→ **Extrait de page**:
%%

A moins d'avoir un œil particulièrement exercé
et la main constamment rivée à sa télécommande
pour faire des arrêts sur image,
il devient très vite impossible pour le spectateur de faire la différence
entre les images d'archives des sixties
et les plans tournés en 1991 par Oliver Stone,
surtout quand le film affiche un nombre de cuts à la minute
à rendre Michael Bay vert de jalousie !
C'est là que réside à mon avis le véritable coup de génie de JFK.
La multiplicité des formats renvoie directement
à la multiplicité des théories sur l'assassinat de Kennedy.
Autrement dit,
la forme du film fait littéralement corps avec son sujet.
Comme Garrison et son équipe,
noyés sous les informations contradictoires,
les spectateurs doivent faire le tri au milieu de sources d'images diverses
et tenter de distinguer comme ils peuvent le vrai du faux.
Tandis que les uns se demandent si Kennedy a été tué par Oswald ?
Le complexe militaro-industriel ? La Mafia ?
Fidel Castro Mickey mouse ou qui sais-je encore ?
les autres doivent sans cesse se poser la question :
cette image date-t-elle bien du 22 novembre 1963 ?
Ou bien s'agit-il d'une habile reconstitution ?
Et oui
la paranoïa franchit la barrière de l'écran pour envahir la salle de ciné.
Quitte à jouer les psychiatres amateurs
on qualifierait bien aussi JFK de grand film schizophrène.
C'est une fiction, mais il emprunte énormément au documentaire.
Il s'inscrit dans une grande tradition hollywoodienne
avec son courageux héros qui se dresse seul contre l'establishment
et son casting 12 étoiles,
mais son traitement visuel relève littéralement du jamais vu
et continue encore d'impressionner aujourd'hui
par son incroyable mélange de maîtrise et de chaos.

%%

→ **Matériel fourni**:
%%

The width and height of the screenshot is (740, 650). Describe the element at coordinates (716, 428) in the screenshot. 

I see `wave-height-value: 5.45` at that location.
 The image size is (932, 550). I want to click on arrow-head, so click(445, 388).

%%

→ **Tâches à réaliser**:
A. Indiquez si chacune des affirmations suivantes concorde avec l'extrait sur le film JFK. Répondez par oui ou par non et citez exactement les mots de l'extrait qui tranchent. (i) Oliver Stone a tourné des plans en 1991. (ii) L'extrait présente JFK comme un documentaire. (iii) Le casting du film compte 12 étoiles.
B. Dans l'extrait sur le film JFK, relevez sans rien changer le passage qui commence par « Tandis que les » et se poursuit jusqu'à « sais-je encore ? ».
C. Poursuivez la critique du film JFK à partir de l'endroit où elle s'arrête.

→ **Réponses aux tâches**:
A.
(i) Oui : « les plans tournés en 1991 par Oliver Stone ».
(ii) Non : « C'est une fiction, mais il emprunte énormément au documentaire. »
(iii) Oui : « son casting 12 étoiles ».

B.
Tandis que les uns se demandent si Kennedy a été tué par Oswald ?
Le complexe militaro-industriel ? La Mafia ?
Fidel Castro Mickey mouse ou qui sais-je encore ?

C.
La photographie de Robert Richardson
ne cesse d'alterner entre une lumière diffuse et chaleureuse d'un côté,
et des fulgurances expressionnistes dignes d'un film noir de l'autre,
vec notamment ces fameuses douches de lumière surexposée,
que le chef op' nous ressortira plus tard dans Casino et Kill Bill.
La musique n'est pas en reste.
L'immense compositeur John Williams enchaîne
les grands thèmes majestueux sentant bon l'Americana dont il a le secret
et nous livre en même temps son score le plus expérimental
depuis Rencontres du 3e type.
Forcément, en livrant un film aussi radical à tous points de vue,
Oliver Stone devait s'attendre à ne pas se faire que des copains.
Bien qu'habitué aux scandales depuis l'époque où il n'était que scénariste,
il affronta avec JFK la pire shitstorm de sa carrière.
Les ennuis commencèrent dès le tournage
puisque le Washington Post réussit à mettre la main
sur une des premières versions du scénario
et accusa aussitôt Stone de prendre trop de libertés avec les faits.
Le Chicago Tribune lui emboîta le pas,
parlant cette fois "d'insulte à l'intelligence"
… pour un film qui ne sortira que 8 mois plus tard !
C'est à ce moment là que le Point Godwin sera atteint en beauté,
quand Jack Valenti, le président la MPAA,
comparera JFK au Triomphe de la Volonté de Leni Riefenstahl
tandis qu'un ancien membre de la Commission Warren en parlera
comme d'un “gros mensonge qui aurait plu à Hitler”.
Le Washington Post en remettra une dernière pour la route
en qualifiant Oliver Stone de “sociopathe intellectuel qui se contrefout de la vérité”.
En réponse, le réalisateur publiera
une version annotée de son scénario où il justifie tous ses choix.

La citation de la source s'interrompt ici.